La troisième étape est d'identifier les différences, s'il en est, entre ce qu'on affirme être « su et fait » et l'invention.

[55]  Dans sa nouvelle formulation du critère dans Pozzoli, le lord juge Jacob a reformulé l'étape 3. Au paragraphe 22 de ses motifs, le lord juge Jacob indique :

[TRADUCTION]

La troisième étape doit être légèrement reformulée, car Windsurfing a été entendu lorsque les termes de la Loi de 1949 pour l'art antérieur étaient « su ou fait ». La Convention sur le brevet européen utilise les mots « état de la technique ».

[56]  Par conséquent, l'expression « l'état de la technique » qui figure à l'étape 3 du critère Windsurfing/Pozzoli renvoie à l'art antérieur. Dans Plavix, la Cour suprême n'a pas précisément abordé la question du sens de l'expression « l'état de la technique », mais elle a affirmé ce qui suit lors de son analyse des facteurs de Lundbeck :

Il est vrai que l'évidence tient en grande partie à la manière dont l'homme du métier aurait agi à la lumière de l'art antérieur. [...] le fait pour l'inventeur et les membres de son équipe de parvenir à l'invention rapidement, facilement, directement et à relativement peu de frais, compte tenu de l'art antérieur et des connaissances générales courantes, pourrait étayer une conclusion d'évidence [...] Leur démarche tendrait à indiquer qu'une personne versée dans l'art, grâce à ses connaissances générales courantes et à l'art antérieur, aurait agi de même et serait arrivée au même résultat.

Plavix, aux paragraphes 70 et 71.

[57]  J'en déduis que la Cour suprême a adopté le même point de vue du rôle de l'art antérieur que les tribunaux anglais dans leur analyse de l'évidence. Le contraire serait étonnant, étant donné les dispositions de l'article 28.3 de la Loi :

28.3. L'objet que définit la revendication d'une demande de brevet ne doit pas, à la date de la revendication, être évident pour une personne versée dans l'art ou la science dont relève l'objet, eu égard à toute communication :

a) qui a été faite, plus d'un an avant la date de dépôt de la demande, par le demandeur ou un tiers ayant obtenu de lui l'information à cet égard de façon directe ou autrement, de manière telle qu'elle est devenue accessible au public au Canada ou ailleurs;

b) qui a été faite par toute autre personne avant la date de la revendication de manière telle qu'elle est devenue accessible au public au Canada ou ailleurs.

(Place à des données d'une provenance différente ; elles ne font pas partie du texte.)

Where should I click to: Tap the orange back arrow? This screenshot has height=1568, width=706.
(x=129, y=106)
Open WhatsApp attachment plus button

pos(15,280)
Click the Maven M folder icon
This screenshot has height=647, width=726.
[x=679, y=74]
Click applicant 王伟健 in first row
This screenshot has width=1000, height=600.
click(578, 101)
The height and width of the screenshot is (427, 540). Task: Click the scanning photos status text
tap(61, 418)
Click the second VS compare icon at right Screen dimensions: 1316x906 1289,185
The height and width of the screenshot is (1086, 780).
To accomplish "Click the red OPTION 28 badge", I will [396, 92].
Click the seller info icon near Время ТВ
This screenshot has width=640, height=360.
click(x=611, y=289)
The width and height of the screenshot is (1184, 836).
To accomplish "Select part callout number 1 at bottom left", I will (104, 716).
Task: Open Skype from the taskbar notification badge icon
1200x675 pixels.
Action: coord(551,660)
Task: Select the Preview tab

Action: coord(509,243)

28.3. The subject-matter defined by a claim in an application for a patent in Canada must be subject-matter that would not have been obvious on the claim date to a person skilled in the art or science to which it pertains, having regard to

(a) information disclosed more than one year before the filing date by the applicant, or by a person who obtained knowledge, directly or indirectly, from the applicant in such a manner that the information became available to the public in Canada or elsewhere; and

(b) information disclosed before the claim date by a person not mentioned in paragraph (a) in such a manner that the information became available to the public in Canada or elsewhere.

[58]  L'article 28.3 a essentiellement le même effet que la législation en vigueur au Royaume‑Uni, sauf qu'il exclut expressément certains éléments d'art antérieur, c'est‑à‑dire les éléments divulgués ou connus par des personnes précises moins d'un an avant la date pertinente.

[59]  Ainsi, la jurisprudence et la Loi confirment que l'étape 3 nécessite une comparaison entre l'idée originale (ou la revendication telle qu'interprétée) et l'art antérieur. Si j'ai affirmé autre chose au paragraphe 48 de l'arrêt Société Bristol‑Myers Squibb Canada c. Teva Canada limitée, 2017 CAF 76, je me suis mal exprimé. L'énoncé juste se trouve aux paragraphes 44, 65 et 67.

[60]  Pour conclure, je vais dire un mot au sujet de « ce qui ferait partie de “l'état de la technique” », l'expression utilisée dans Pozzoli et Plavix. Ce qui fait partie de l'état de la technique est simplement l'art antérieur qu'invoque la partie qui prétend qu'il y avait évidence. L'évidence n'est pas déterminée par rapport à l'état de la technique en général. La personne invoquant l'évidence doit renvoyer à un ou plusieurs éléments de l'art antérieur qui rend l'invention contestée évidente. Le choix des éléments de l'état de la technique relève entièrement de la partie invoquant l'évidence, sous réserve de l'article 28.3 de la Loi, qui établit la date limite pour l'état de la technique. En fait, la partie contestant le brevet peut se fonder sur plusieurs éléments de l'état de la technique selon la théorie de la « mosaïque » quant à l'évidence : Wenzel Downhole Tools Ltd. c. National‑Oilwell Canada Ltd., 2012 CAF 333, [2014] 2 R.C.F. 459, au paragraphe 87.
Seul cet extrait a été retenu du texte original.